## Listed entries:
------------------------------------------------------------

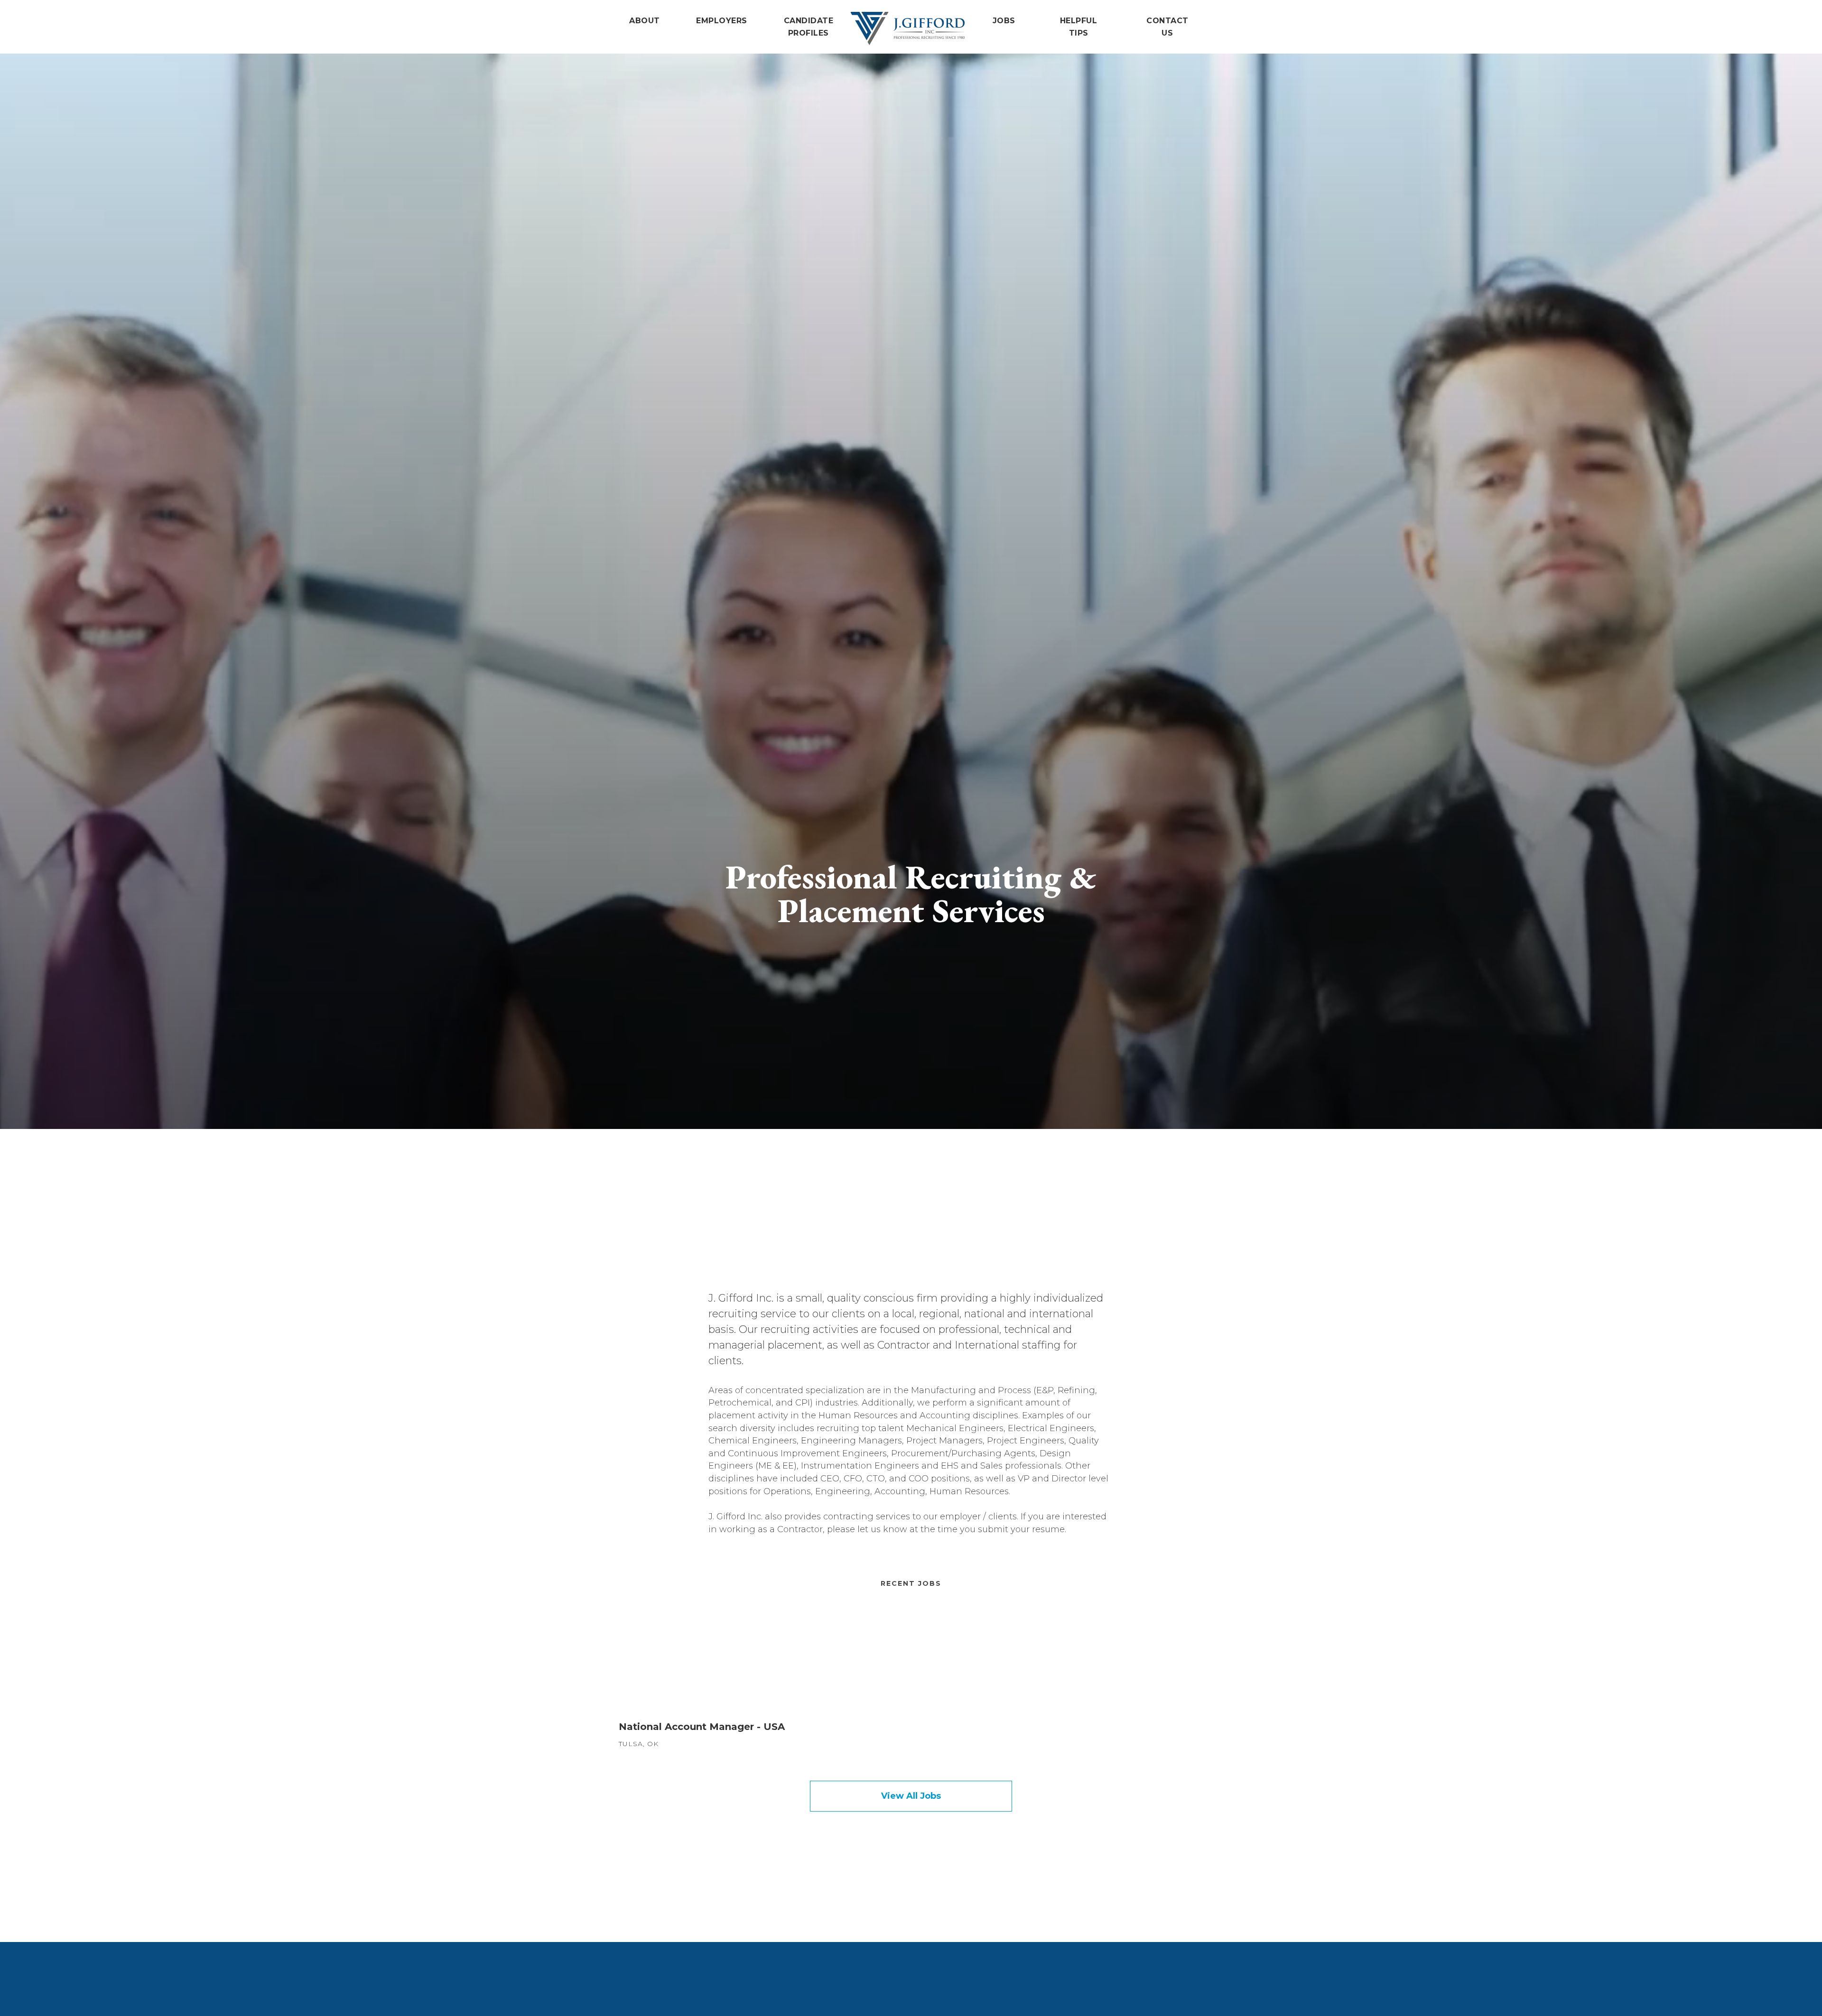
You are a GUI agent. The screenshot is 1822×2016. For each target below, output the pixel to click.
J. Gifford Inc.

------------------------------------------------------------

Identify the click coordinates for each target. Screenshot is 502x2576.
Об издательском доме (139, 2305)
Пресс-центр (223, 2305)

------------------------------------------------------------

## Directions:
Above this task is a listing. Restate, word for word and with nothing added, the lines from the one with "You are a GUI" through the one with "J. Gifford Inc.".

## Answer to the exercise:
You are a GUI agent. The screenshot is 1822×2016. For each target below, output the pixel to click.
J. Gifford Inc.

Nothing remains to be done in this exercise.